> **TO-DO LIST**
A. In the passage on green vegetables, where is asparagus believed to have originated?
B. Write the next part of the passage on green vegetables, picking up after its final sentence.

Of all the nutritious foods that you can include on your plate, green veggies continue to be some of the most celebrated.
Green-colored vegetables are packed with antioxidants, vitamins, minerals, and fiber. Whether you’re trying to lose weight or take better care of yourself, you can never include too many nutritious greens in your diet.
Read on, as I have listed my fifteen favorite green vegetables that are worth adding to your plate.
15 Best Green Veggies
Here are fifteen tasty, nutritious, and versatile green veggies from around the world, including practical tips on preparing and serving them.
One of the most popular spring vegetables is asparagus. These green spears are the young shoots of Asparagus officinalis, a flowering perennial plant. If left to mature, asparagus grows into a tall, “ferny” plant with lacy leaves and bright red seed pods.
This popular vegetable is believed to have originated in the eastern Mediterranean, where it grew along coastland where the salty soil kept weeds at bay. Today, asparagus is cultivated across Europe and America and grows wild in many US states.
While most asparagus is green, there are purple varieties and special white cultivars that are grown without sunlight. All varieties are great when baked, sauteed, steamed, and even fried. Nutritionally, asparagus is high in fiber, folate, and vitamin K.

> **SUPPLIED INFORMATION**
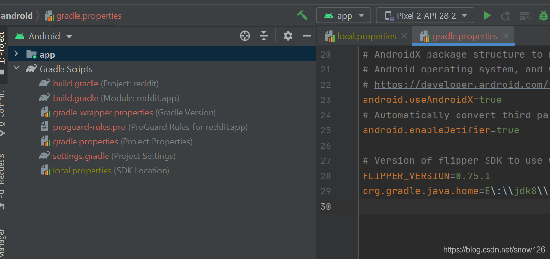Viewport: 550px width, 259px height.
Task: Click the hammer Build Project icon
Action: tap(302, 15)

---

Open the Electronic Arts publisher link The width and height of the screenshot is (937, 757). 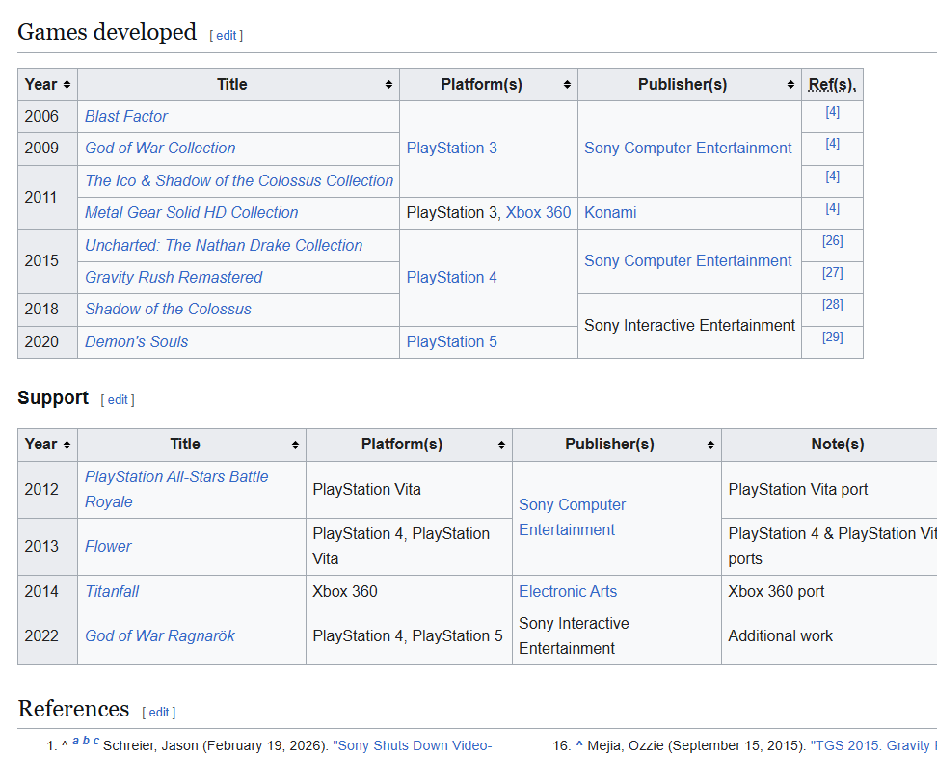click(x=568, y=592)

> **ANSWERS BY TASK**
A. In the eastern Mediterranean.

B.
2. Bok Choy
Bok choy is a type of Chinese cabbage closely related to Napa cabbage but with a unique look. Unlike most cabbage species, this one does not form heads. Instead, the dark green leaves grow upright and close together from a pale bulbous base.
With a flavor somewhere between water chestnuts, lettuce, and spinach, bok choy is a mild green that easily takes on the flavor of the dish. It is common in Eastern cooking, where it is often stir-fried, steamed, or boiled in soups.
This unassuming leafy green is nutrient dense. It’s packed with vitamins C, E, and B6, and contains plenty of folate, beta-carotene, selenium, and zinc. Bok choy is one of my favorite Chinese veggies.
Potentially the most popular green veggie in America, and certainly one of the most detested by children, is broccoli. It’s a green vegetable that can be enjoyed in many ways, including steamed, roasted, sauteed, stir-fried, and raw.
The part of the plant we eat consists of tightly packed flower buds and the thick stems they grow from. Broccoli, a close relative of cabbage, was first bred in the Mediterranean during the Roman Empire and later selectively bred to create the vegetable we love (and hate) today.
While many kids have trouble getting behind the earthy, bitter taste of broccoli, this is one vegetable worth choking down. It is high in antioxidants, vitamin C, vitamin K, potassium, folate, iron, and magnesium. These nutrients, along with its high fiber content and low-calorie load, make it a healthy option for any diet.
Broccolini is a hybrid between broccoli and gai lan, also known as Chinese kale or Chinese broccoli. It looks very similar to regular broccoli, but with thinner, longer stalks, and smaller florets. The flavor is less bitter than its parent plants, with sweeter, earthier undertones.
This unique veggie came into existence in the 90s after a Japanese produce company started experimenting with broccoli crosses. The company wanted to create a milder form of broccoli that would grow better in hot climates. Broccolini first hit the US markets in 1996.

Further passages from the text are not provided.